How to Pass as a 'Moderate Muslim' in the Media
ToDo
September 28, 2015

If you have ten minutes to spare, I recommend watching this video, because it encapsulates better than most how difficult it is to even discuss the threat of political Islam.

If you have ten minutes to spare, I recommend watching the above video, because it encapsulates better than most how difficult it is to even discuss the threat of political Islam.

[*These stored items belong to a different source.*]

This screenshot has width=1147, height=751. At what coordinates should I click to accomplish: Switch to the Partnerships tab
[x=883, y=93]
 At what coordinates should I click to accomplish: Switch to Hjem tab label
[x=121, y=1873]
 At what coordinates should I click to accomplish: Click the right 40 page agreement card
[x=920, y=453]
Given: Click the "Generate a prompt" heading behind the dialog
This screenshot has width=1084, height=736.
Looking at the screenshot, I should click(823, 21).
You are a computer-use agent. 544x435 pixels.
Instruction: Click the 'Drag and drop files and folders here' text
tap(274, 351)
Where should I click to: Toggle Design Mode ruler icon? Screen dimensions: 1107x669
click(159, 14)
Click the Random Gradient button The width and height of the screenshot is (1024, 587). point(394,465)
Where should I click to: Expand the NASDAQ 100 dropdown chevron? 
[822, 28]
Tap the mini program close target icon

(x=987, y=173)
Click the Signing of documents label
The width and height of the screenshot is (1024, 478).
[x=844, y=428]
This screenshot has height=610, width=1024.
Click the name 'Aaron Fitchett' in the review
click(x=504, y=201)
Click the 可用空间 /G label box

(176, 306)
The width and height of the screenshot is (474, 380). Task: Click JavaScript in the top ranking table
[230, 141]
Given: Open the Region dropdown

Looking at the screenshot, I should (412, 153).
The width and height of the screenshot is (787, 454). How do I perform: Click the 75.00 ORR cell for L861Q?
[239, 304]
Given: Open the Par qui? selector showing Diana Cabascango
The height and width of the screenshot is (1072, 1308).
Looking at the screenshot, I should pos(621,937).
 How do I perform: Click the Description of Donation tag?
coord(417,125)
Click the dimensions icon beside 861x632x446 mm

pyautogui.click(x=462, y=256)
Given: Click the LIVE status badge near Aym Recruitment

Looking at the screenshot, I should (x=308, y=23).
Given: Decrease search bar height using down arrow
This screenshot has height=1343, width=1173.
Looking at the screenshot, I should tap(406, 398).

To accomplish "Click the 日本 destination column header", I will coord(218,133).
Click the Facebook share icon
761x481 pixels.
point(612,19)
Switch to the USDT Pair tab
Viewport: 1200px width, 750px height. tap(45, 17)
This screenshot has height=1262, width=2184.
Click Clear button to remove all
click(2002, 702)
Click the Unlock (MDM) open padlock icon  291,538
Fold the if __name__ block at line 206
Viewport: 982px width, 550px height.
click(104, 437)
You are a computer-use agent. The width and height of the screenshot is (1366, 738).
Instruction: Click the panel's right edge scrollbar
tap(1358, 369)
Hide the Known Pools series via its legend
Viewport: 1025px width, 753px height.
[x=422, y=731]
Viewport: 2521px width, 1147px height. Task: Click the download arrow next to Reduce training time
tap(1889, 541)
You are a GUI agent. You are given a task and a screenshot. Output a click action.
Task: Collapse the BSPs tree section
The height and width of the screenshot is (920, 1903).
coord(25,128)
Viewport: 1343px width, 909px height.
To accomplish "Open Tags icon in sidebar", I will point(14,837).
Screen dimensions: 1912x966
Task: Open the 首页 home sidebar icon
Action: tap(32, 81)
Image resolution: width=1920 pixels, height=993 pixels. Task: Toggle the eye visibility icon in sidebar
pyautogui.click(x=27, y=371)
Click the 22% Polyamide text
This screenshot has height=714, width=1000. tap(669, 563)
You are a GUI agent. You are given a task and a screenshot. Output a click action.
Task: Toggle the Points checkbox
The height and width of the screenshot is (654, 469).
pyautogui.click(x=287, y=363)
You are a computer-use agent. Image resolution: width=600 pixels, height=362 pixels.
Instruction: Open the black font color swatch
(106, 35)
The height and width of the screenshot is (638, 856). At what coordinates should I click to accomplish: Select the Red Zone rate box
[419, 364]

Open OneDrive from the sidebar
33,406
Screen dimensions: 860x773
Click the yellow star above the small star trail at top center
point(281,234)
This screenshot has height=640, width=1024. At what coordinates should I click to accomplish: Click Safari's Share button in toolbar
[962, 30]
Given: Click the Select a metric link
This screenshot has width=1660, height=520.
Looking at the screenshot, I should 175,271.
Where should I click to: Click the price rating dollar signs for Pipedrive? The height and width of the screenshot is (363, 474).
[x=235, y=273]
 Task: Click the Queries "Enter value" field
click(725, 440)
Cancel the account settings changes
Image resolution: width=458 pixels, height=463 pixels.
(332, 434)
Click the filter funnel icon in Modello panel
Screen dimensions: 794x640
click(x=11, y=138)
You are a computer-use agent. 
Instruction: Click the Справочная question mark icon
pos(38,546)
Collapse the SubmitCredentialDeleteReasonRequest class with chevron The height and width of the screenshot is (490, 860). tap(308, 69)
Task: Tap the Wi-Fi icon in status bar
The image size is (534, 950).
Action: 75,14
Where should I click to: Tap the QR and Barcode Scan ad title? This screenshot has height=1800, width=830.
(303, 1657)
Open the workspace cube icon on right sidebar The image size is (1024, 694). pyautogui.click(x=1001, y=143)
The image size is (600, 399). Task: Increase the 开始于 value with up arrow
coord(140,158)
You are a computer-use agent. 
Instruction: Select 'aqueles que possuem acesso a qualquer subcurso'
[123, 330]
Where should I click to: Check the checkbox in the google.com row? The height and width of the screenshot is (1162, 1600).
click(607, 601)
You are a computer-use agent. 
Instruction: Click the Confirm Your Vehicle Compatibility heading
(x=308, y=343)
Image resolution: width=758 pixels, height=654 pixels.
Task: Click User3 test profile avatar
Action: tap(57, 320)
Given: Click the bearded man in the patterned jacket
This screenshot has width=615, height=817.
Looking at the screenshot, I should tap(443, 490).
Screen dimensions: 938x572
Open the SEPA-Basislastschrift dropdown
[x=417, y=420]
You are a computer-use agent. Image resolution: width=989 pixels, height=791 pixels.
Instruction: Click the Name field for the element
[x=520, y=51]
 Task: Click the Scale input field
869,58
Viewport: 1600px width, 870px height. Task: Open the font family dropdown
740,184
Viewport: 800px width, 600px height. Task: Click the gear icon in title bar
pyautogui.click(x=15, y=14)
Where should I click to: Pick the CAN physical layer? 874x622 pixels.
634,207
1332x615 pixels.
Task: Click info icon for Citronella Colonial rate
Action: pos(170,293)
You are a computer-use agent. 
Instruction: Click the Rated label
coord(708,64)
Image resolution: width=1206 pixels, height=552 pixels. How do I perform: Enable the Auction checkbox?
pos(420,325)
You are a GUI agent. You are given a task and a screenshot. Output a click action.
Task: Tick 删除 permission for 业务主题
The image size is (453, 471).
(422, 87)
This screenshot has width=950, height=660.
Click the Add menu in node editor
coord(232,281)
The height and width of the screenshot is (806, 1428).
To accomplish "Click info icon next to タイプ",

My opponent was Dean Obeidallah. As incredible as it may seem, the man has since claimed that he mopped the floor with me in this exchange. I would not have thought such a degree of self-deception possible, but then I recalled Obeidallah’s response to my and Bill Maher’s encounter with Ben Affleck last year…

 

…and realized that Obeidallah knows his audience. As I’ve said before, the most depressing thing about the episode with Affleck was seeing how many Muslims thought he had “exposed” my and Maher’s bigotry—as though shouting “gross” and “racist” and similar epithets were an act of investigative journalism. Having witnessed this mindless display of tribalism, I have no doubt that most of Obeidallah’s fans will think he performed admirably in our debate and will imagine, once again, that my bigotry against the world’s 1.6 billion Muslims has been “exposed.”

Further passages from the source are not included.